1. Consciência comercial

Alguns adultos não têm ideia de como o dinheiro se move na economia. Em um dia, eles reclamam sobre o subfinanciamento dos serviços públicos, no dia seguinte, estão recebendo um aumento salarial e reclamam do aumento do imposto devido. Deve ser confuso.

Ter a compreensão básica do mecanismo de oferta e demanda –e de como esse mecanismo está em todos os lugares que você olha– é uma base sólida a partir da qual alguém pode evoluir. Aprender esse tipo de assunto começa na observação das operações comerciais do dia a dia e na reflexão sobre elas. Por que aquele restaurante está cheio e o que eles poderiam fazer para atender mais clientes? Por que há uma fila? Por que a loja está fechando ou o que poderia ser aberto em seu lugar?

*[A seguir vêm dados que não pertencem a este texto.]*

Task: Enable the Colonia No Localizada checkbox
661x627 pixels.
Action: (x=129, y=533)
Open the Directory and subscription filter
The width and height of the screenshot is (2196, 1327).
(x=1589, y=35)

Um próximo passo é perceber e avaliar propagandas: se elas fizeram seu trabalho com sucesso e fizeram as pessoas quererem comprar o que está sendo vendido. Quando eu era pequeno, queria um certo brinquedo que era anunciado na televisão. Meu pai e eu dissecamos o anúncio para descobrir o porquê. Acontece que era a melodia cativante do tema e o fato de que a garota no anúncio se parecia comigo. A propaganda, de repente, não tinha mais poder sobre meus hábitos de compra de infância e aprendi sobre marketing ao mesmo tempo.